Монополии и злоупотребления в области государственных откупов.
Кроме того, бывает иногда болезнь государства, похожая на плеврит.
Это бывает тогда, когда государственные финансы, оставив русло,
по которому они обычно текут, в слишком большом количестве концентрируются
в руках одного или немногих частных лиц - монополистов или откупщиков
государственных доходов, подобно тому как при плеврите кровь, концентрируясь
в грудной оболочке, производит здесь воспаление, сопровождающееся
лихорадкой и острой болью.
Популярность отдельных лиц. Опасной болезнью является также
популярность могущественных подданных, если государство не имеет
очень хорошего залога их верности. Ибо народ, который должен бы
быть подвигнут авторитетом суверена, получает отвращение к повиновению
законам вследствие лести и славы какого-нибудь честолюбца, чтобы
следовать за ним, хотя нравственных качеств и намерений его он не
знает. Это обычно более чревато опасностями при демократии, чем
при монархии, ибо армия представляет собой такую силу и охватывает
собой такую массу людей, что ей легко внушить, будто она является
народом. Такими именно средствами Юлий Цезарь - он был поддержан
народом в борьбе с сенатом, завоевав любовь своей армии,- и сделал
себя властелином над народом и сенатом. Этот образ действия популярных
и честолюбивых людей представляет собой явный мятеж и может быть
сравним с действием колдовства.
Чрезмерная величина одного города, множество корпораций.
Другим недугом государства является наличие в нем неумеренно большого
города, если тот имеет возможность снарядить из среды своего населения
и за свой счет большую армию. Болезнью является также наличие большого
числа корпораций, представляющих собой как бы много маленьких государств
в недрах одного большого, как черви во внутренностях живого человека.

──────────────────────────────

Задание —
С какой болезнью фрагмент о болезнях государства сравнивает сосредоточение государственных финансов в руках монополистов или откупщиков? Строки здесь никак не используются.

──────────────────────────────

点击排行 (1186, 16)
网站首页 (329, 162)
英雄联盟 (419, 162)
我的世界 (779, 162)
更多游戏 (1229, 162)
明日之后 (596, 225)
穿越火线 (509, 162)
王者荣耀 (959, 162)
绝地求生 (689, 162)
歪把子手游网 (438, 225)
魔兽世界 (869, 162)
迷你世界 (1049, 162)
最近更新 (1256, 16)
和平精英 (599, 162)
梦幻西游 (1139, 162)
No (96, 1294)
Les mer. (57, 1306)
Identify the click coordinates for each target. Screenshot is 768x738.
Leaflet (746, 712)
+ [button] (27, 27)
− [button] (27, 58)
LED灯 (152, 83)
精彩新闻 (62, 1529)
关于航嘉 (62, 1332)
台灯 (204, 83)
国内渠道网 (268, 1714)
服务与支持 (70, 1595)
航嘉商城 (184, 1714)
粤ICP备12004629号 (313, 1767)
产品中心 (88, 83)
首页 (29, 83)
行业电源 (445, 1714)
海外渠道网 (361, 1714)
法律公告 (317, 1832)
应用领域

──────────────────────────────

Ответ —
С плевритом.